Reunión de la mesa del agua

La gente tiene que saber cuánto cuesta el servicio del agua

Hidrogea se niega a dar la información poniendo como excusa la amenaza de un atentado terrorista

Tras la primera reunión mantenida con HIDROGEA para negociar las tarifas del agua para el año 2017, CTSSP manifiesta su perplejidad con las excusas baratas que pone la empresa para seguir ocultando los costes reales del servicio, unos datos imprescindibles que la ciudadanía tiene el derecho a conocer.

La empresa vuelve a tratar con desprecio a los usuarios, malacostumbrada al trato preferencial que le daban los gobiernos del PP. Desde nuestro grupo municipal consideramos inadmisible el oscurantismo del que hace gala. También repudiamos su negativa sistemática a dar información a los técnicos municipales, o a presentarla a último momento y mediante miles de facturas en formato papel, de modo de hacer colapsar a los funcionarios.

Ante esta maniobra, el Gobierno se ha visto obligado a contratar una empresa para que colabore con los técnicos en la revisión de toda la documentación, una salida improvisada que podríamos habernos evitado si tanto MC como PSOE hubieran apoyado nuestra propuesta de poner en marcha, al inicio de la legislatura, una auditoría completa de las cuentas bajo dirección de la Interventora General.

Del resultado de la Mesa de hoy se extraen otras conclusiones que nuestro grupo municipal quiere hace públicas:

Resulta inadmisible que tengamos una de los servicios más caros del país, y también lo es que el consumo doméstico de la ciudadanía sea más caro que el agua que pagan las grandes empresas del municipio.

Sólo con un estudio real del coste de los servicios, y no dando por buenos los números aportados por la empresa a último momento, puede procederse a una revisión justa de la tarifa.

Resulta indignante que la empresa se meta en el bolsillo un superávit que no le pertenece: este dinero debe revertir en las cuentas del propio Ayuntamiento y gestionarse en pos del interés general.

Es imprescindible que el agua se convierta en tasa, que se apruebe la ordenanza correspondiente y que todos los costes figuren en el presupuesto municipal.

El agua es un derecho y no una mercancía, por lo cual deben implementarse tarifas sociales, bonificaciones a familias en situación de exclusión social, prohibición de cortes de suministro por razones económicas, establecimiento de un mínimo vital y modificaciones de tarifa que premien el bajo consumo y penalicen el consumo suntuario o irresponsable de un bien que cada vez es más escaso.

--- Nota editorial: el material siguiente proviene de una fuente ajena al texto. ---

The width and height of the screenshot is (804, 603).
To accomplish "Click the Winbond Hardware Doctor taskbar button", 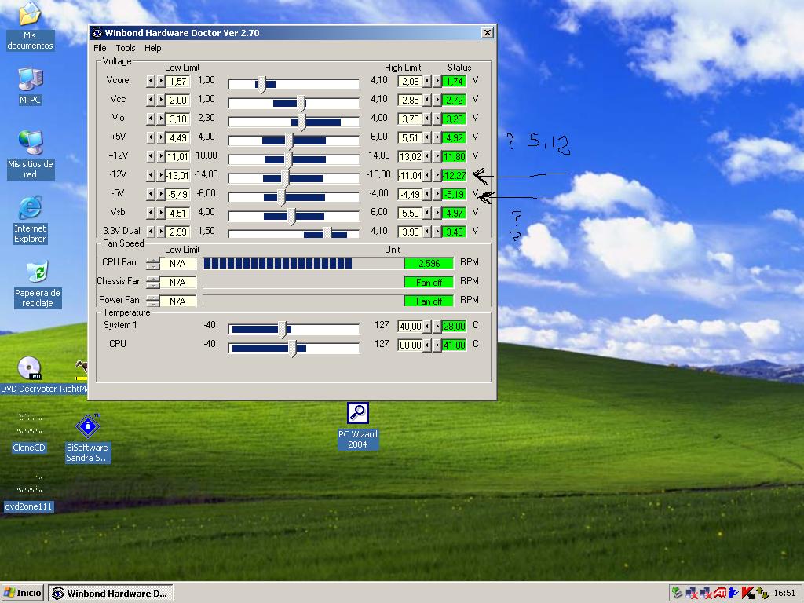I will 110,593.
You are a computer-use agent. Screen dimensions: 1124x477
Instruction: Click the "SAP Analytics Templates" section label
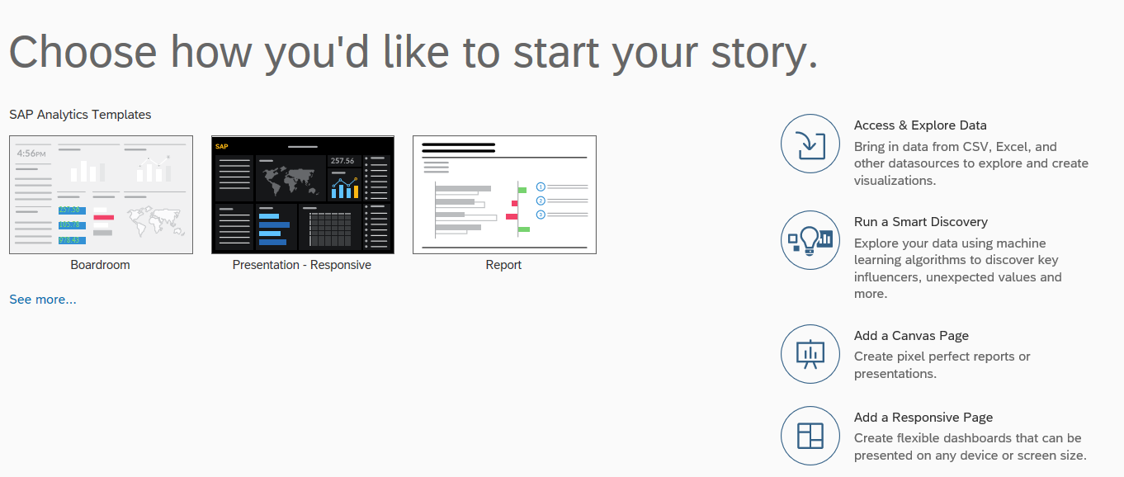[x=80, y=115]
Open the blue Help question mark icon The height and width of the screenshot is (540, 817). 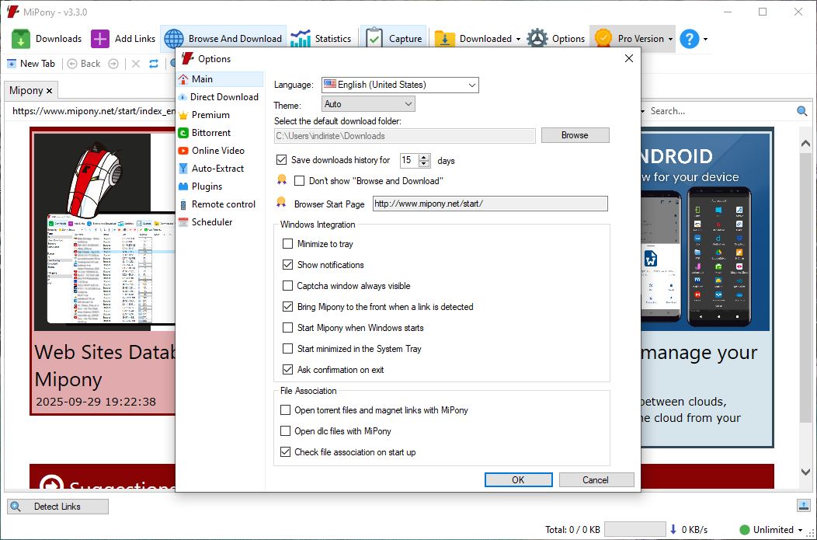point(689,39)
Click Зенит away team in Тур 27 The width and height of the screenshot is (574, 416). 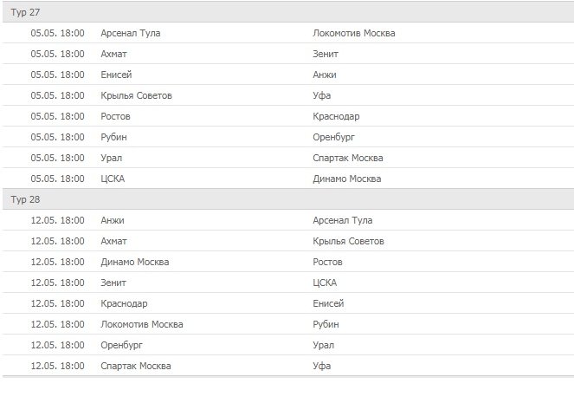coord(326,54)
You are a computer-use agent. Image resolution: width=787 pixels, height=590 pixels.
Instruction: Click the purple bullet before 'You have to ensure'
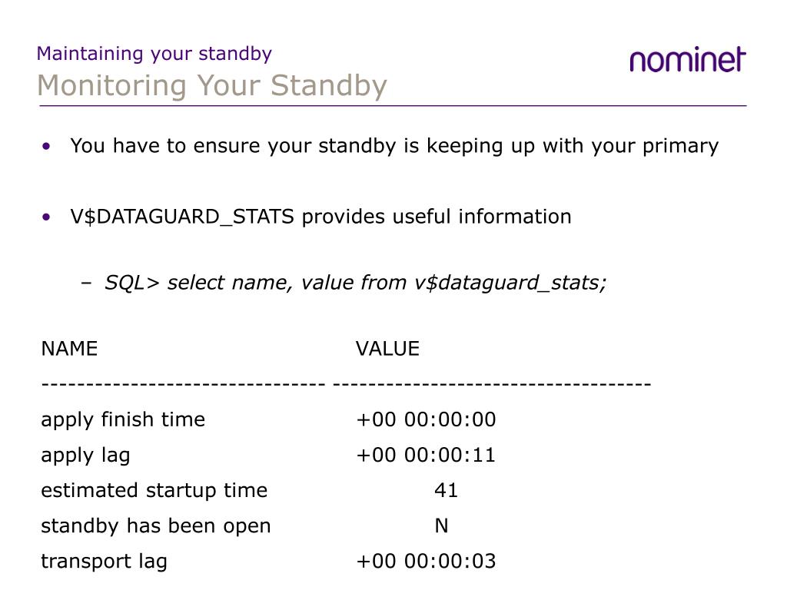coord(47,146)
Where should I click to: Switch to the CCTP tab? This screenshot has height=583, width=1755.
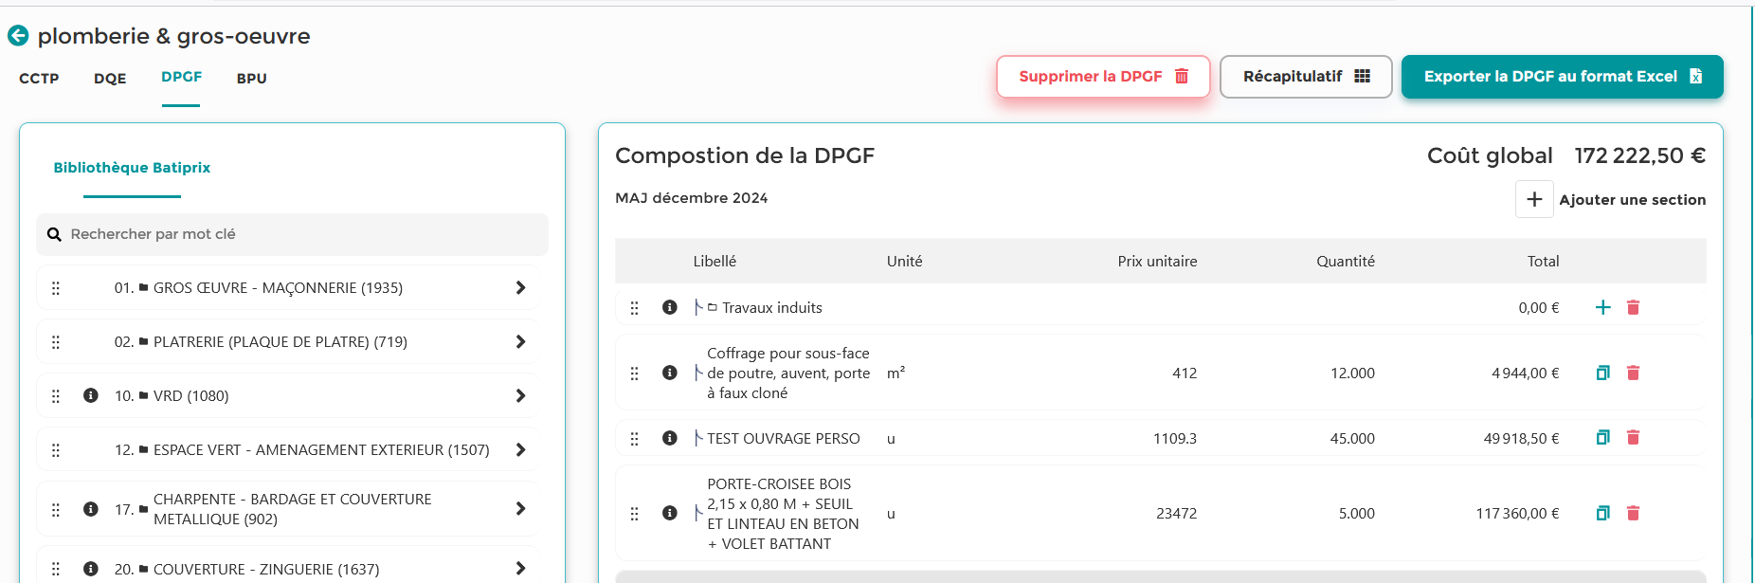[x=39, y=79]
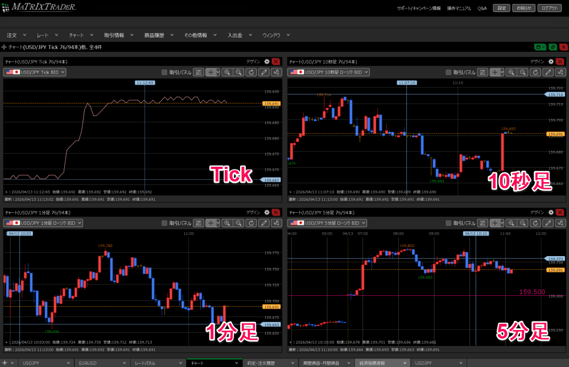Open gear settings for the 10秒足 chart
Image resolution: width=569 pixels, height=367 pixels.
coord(550,61)
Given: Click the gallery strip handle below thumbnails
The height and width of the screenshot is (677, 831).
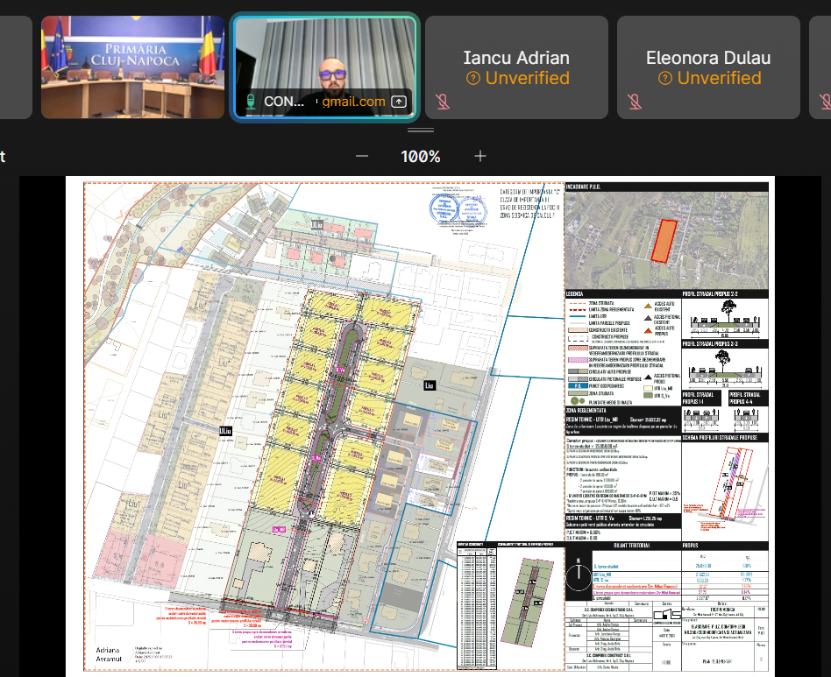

Desde CTSSP seguimos denunciando el problema de fondo: la ilegalidad de la ampliación del contrato hasta 2042. Además reclamamos una auditoría completa de las cuentas para fiscalizar el cumplimiento del contrato y, en caso de detectarse irregularidades, creemos que el Ayuntamiento debe proceder a rescatar el servicio. Apostamos por la gestión directa del ciclo integral del agua, de forma transparente, participativa, democrática y sostenible, pero sobre todo en beneficio del interés general y no pensando en las ganancias de un monopolio que trata a la ciudadanía con desprecio y hace caja con un bien común que pertenece a todos los cartageneros.